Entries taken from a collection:
▽
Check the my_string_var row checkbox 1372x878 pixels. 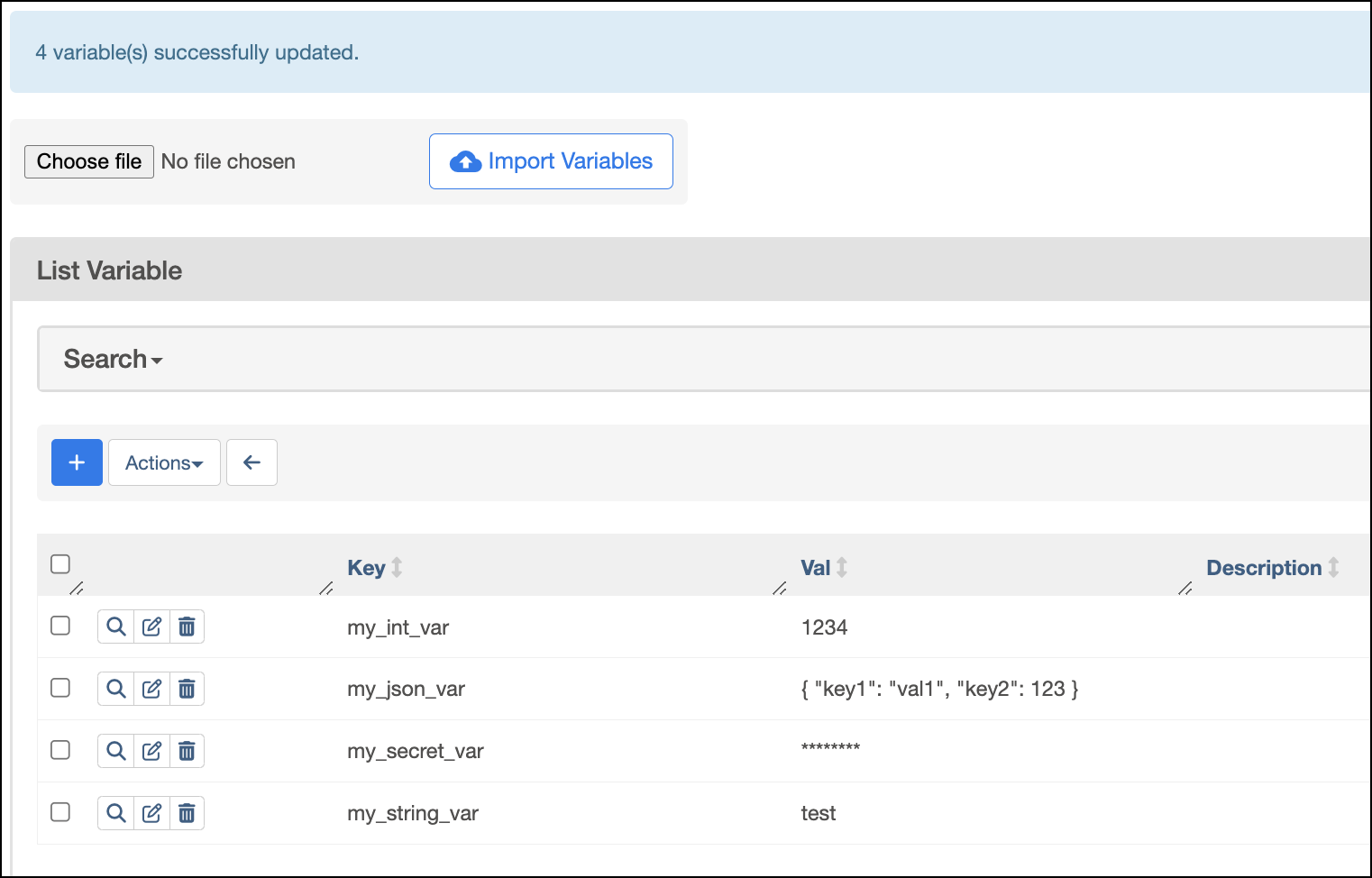(x=59, y=812)
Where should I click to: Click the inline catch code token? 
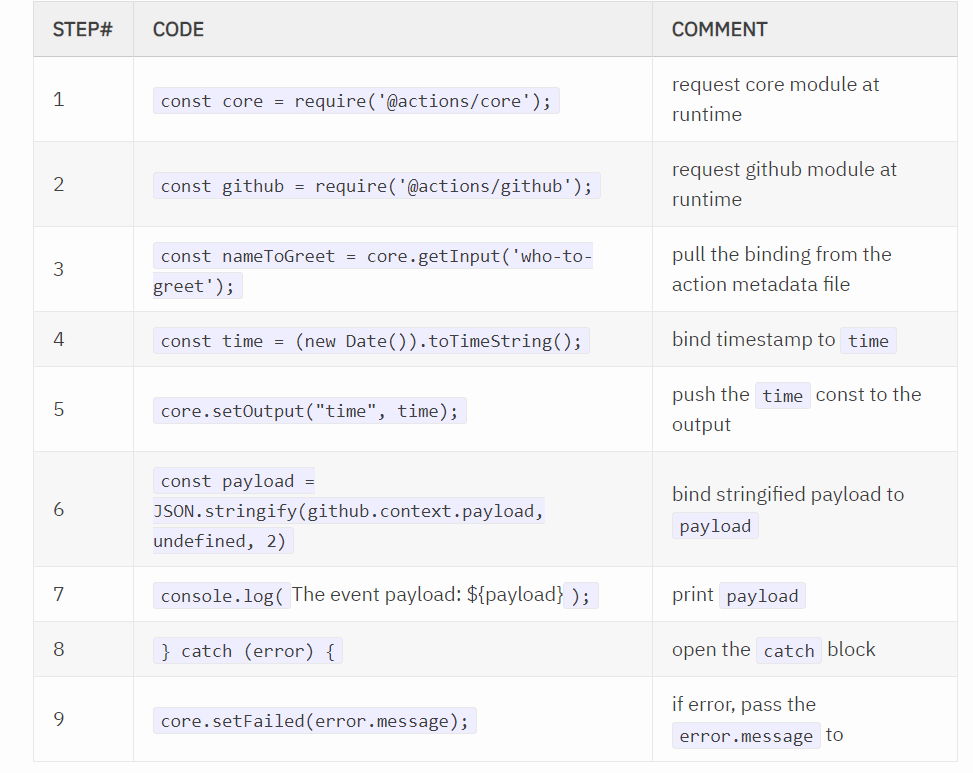tap(788, 651)
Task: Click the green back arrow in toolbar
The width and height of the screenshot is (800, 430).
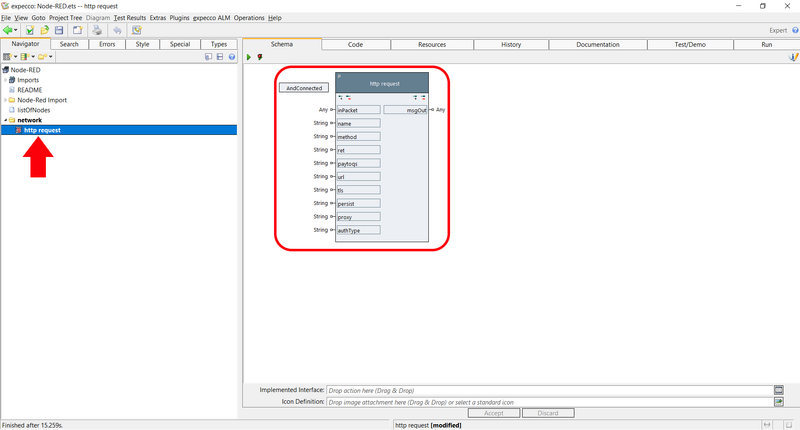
△
▸ TASK
Update everything from the line containing "Task: Click the green back arrow in toolbar" down to the end of the entries by changing "green" to "gray", keeping all else the same, and leave the pictures out of your answer.

▸ THE SOLUTION
Task: Click the gray back arrow in toolbar
The width and height of the screenshot is (800, 430).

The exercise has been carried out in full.